La question de l'organisation d'une commune nouvelle est au cœur de la campagne électorale. Trois listes ont officiellement été déposées pour les élections des 15 et 22 mars. Toutefois, c'est la problématique de l'identité et de la proximité qui domine le débat sur le terrain.
Un maire délégué aux enjeux cruciaux
Depuis dix ans, la fusion de huit communes a donné naissance à Vire-Normandie. Bien que chaque entité conserve son maire délégué, c'est un seul maire qui sera élu pour représenter l'ensemble de la commune lors du prochain scrutin. Cependant, cette organisation semble plus complexe dans la réalité.
À Coullonces, un habitant, Xavier, ne s'embarrasse pas de complications : « Pour moi, c'est le maire de ma commune, le maire délégué. » Il confie qu'en cas de besoin, il préfèrerait se tourner vers cet élu local plutôt que le maire de Vire-Normandie. Un sentiment partagé par de nombreux citoyens rencontrés sur le marché de Vire. Nicole exprime son regret de ne pas pouvoir voter pour son maire délégué, soulignant l'attachement à Vire tout en reconnaissant la diversité des personnalités communales.

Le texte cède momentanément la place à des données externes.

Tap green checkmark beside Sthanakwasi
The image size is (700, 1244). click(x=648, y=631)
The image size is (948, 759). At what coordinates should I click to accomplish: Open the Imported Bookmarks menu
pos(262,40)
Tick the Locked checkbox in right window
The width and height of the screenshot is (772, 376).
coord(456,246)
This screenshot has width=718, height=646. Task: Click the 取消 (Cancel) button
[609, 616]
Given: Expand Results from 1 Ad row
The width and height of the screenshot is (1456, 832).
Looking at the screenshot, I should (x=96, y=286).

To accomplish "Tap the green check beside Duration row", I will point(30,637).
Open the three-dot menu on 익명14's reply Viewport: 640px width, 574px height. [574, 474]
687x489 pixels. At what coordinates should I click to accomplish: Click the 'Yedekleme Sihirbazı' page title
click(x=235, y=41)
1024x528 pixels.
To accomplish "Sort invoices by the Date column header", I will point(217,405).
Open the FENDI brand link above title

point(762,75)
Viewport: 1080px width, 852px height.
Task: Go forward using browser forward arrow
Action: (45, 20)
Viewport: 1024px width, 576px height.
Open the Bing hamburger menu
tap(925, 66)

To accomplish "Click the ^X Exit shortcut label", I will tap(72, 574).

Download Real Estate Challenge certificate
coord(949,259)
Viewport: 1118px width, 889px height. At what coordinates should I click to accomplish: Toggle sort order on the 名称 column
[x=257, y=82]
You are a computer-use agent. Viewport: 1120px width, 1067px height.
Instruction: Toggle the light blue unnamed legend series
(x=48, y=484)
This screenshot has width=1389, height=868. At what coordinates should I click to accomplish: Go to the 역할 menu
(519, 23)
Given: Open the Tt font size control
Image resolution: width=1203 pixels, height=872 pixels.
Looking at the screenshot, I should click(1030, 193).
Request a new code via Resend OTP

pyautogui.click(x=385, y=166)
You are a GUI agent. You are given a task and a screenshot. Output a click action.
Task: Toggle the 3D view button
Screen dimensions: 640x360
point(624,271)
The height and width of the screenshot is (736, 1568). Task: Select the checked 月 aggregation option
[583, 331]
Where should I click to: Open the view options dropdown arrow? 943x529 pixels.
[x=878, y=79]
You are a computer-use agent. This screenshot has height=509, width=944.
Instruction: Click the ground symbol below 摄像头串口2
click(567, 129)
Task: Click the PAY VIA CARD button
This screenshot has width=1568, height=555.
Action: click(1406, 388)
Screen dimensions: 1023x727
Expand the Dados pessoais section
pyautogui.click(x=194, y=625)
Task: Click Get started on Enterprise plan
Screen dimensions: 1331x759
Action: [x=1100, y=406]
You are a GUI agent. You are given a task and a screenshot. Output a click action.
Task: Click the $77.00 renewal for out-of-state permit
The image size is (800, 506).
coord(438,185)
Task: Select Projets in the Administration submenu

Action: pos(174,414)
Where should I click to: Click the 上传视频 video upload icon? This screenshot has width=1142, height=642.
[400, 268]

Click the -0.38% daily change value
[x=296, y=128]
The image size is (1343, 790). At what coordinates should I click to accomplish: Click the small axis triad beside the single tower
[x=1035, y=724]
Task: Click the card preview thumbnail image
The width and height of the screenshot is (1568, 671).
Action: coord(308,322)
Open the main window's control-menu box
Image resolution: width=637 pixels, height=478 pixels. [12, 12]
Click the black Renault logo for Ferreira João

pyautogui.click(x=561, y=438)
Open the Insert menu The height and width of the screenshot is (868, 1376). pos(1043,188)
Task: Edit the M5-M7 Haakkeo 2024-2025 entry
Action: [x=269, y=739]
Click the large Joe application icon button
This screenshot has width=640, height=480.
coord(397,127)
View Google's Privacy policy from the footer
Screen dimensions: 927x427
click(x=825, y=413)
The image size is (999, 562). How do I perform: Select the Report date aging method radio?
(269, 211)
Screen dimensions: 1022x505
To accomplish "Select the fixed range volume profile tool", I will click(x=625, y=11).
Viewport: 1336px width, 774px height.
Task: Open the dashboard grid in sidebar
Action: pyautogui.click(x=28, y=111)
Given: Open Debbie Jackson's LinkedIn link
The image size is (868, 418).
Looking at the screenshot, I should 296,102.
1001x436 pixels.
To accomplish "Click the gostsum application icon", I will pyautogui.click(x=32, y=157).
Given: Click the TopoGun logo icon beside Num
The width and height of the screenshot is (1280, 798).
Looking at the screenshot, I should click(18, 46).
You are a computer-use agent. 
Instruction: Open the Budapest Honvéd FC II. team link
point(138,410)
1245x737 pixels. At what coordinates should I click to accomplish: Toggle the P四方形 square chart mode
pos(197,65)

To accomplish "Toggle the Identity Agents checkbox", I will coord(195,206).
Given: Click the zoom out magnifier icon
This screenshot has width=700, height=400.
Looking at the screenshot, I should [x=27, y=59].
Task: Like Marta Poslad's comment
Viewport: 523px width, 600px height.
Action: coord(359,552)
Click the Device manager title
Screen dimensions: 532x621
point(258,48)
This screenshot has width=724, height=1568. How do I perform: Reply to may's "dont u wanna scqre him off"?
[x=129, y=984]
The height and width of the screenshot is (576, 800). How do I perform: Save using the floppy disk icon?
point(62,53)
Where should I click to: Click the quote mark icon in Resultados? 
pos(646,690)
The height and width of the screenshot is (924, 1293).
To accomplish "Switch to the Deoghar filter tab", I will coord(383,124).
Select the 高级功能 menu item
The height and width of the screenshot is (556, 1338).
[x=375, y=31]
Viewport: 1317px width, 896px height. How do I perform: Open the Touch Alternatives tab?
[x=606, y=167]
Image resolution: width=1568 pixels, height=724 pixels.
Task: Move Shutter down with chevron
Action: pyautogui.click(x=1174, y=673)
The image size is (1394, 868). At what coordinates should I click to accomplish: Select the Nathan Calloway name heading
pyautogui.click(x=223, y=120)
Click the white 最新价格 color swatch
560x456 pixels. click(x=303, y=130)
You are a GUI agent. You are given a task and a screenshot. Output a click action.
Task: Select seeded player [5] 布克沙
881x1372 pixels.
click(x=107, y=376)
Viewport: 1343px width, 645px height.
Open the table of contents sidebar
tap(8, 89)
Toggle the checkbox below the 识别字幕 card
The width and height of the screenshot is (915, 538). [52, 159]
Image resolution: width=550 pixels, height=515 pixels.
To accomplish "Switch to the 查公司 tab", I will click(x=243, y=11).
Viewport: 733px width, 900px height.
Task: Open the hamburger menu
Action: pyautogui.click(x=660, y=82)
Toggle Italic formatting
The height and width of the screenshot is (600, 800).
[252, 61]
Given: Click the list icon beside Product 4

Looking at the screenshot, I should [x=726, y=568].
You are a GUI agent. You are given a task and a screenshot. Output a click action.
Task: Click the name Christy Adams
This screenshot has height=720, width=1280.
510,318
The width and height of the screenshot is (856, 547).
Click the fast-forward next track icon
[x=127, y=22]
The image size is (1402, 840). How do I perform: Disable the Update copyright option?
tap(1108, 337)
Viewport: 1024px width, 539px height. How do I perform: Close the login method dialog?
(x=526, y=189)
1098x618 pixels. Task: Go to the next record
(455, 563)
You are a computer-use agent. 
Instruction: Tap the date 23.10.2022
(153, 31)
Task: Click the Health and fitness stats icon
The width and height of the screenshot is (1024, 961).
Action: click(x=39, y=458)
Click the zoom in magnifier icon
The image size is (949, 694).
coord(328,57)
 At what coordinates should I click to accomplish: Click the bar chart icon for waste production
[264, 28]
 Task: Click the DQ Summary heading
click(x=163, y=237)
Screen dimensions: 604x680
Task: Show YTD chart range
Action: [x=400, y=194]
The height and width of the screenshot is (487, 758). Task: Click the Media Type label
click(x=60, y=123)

Des candidats à l'écoute des attentes locales
Les candidats sont unanimes sur ce sujet : la nécessité d'une proximité accrue avec les électeurs est inéluctable. Pascal Martin, médecin local et habitant de Truttemer-le-Grand, insiste sur l'importance d'adopter une transition progressive vers une commune unifiée. Selon lui, « On est d'accord pour arriver à la commune nouvelle, totale, fusionnelle, mais à vitesse humaine. »
Eddy Coutard, un autre candidat investi dans le tissu associatif, propose de réorganiser la gouvernance en supprimant certains postes pour faire des économies, allant jusqu'à suggérer que le maire de Vire-Normandie pourrait prendre en charge les fonctions des maires délégués. « Cela pourrait réaliser une économie significative de 190 000 euros par an, » argue-t-il.
Un besoin de coopération renforcée
Régis Picot, adjoint sortant, appelle à une évolution de la méthode de gouvernance en favorisant davantage de collaboration. « Actuellement, si Roullours a des projets, il discute uniquement avec les élus de Roullours. » En cas d'élection, il promet que l'équipe municipale travaillera collectivement sur les projets de toutes les communes déléguées.
Des idées pour l'avenir du collège de Vire
Le sujet du collège de Vire, fermé depuis deux ans, reste une préoccupation partagée par tous les candidats. Régis Picot propose d'en faire un lieu culturel, tandis que Pascal Martin plaide pour un retour aux aspects éducatifs, suggérant d'y installer un centre de formation. Eddy Coutard, qui a milité pour garder le collège ouvert, souhaite voir ce bâtiment devenir un pôle sport-santé, mais rêve aussi de sa réouverture.
À Vire-Normandie, où trois candidats se disputent la mairie - Pascal Martin, Régis Picot et Eddy Coutard - la question de l'identité et de la proximité avec les élus sera cruciale pour l'avenir de cette commune nouvelle.